Having observed previous FFH2 cottage vs farms debates as well as having read many anti-archery, anti-wall, anti-garrison, anti-Agrairian, cliched "the best defense is a great offense" posts and entire threads, I'm surprised that anyone dares recommend anything regarding farms/cottages, playing the Ljos, civics, city placement, leaders, tech paths, religions without a huge "I'm no expert but I play one on CivFanatics" warning. ;)
 
Having observed previous FFH2 cottage vs farms debates as well as having read many anti-archery, anti-wall, anti-garrison, anti-Agrairian, cliched "the best defense is a great offense" posts and entire threads, I'm surprised that anyone dares recommend anything regarding farms/cottages, playing the Ljos, civics, city placement, leaders, tech paths, religions without a huge "I'm no expert but I play one on CivFanatics" warning. ;)

well, to farm or to cottage is alot of math really. honestly from playing the civ series for years, aside from lesser experience from ffh2 (and this aspect really isn't that different) a "hammer town" may have no cottages, because you never intend to build the town improvements which make use of the trade.

--- --- ---

In the excerpt on FFH2 cottages and farms, what reason is given for why a "hammer town" may have no cottages?

*DATASET CONTENT*.
--- --- ---

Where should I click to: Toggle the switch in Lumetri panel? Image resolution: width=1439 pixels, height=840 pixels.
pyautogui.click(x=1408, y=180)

--- --- ---

*RESPONSE*. You never intend to build the town improvements that make use of the trade.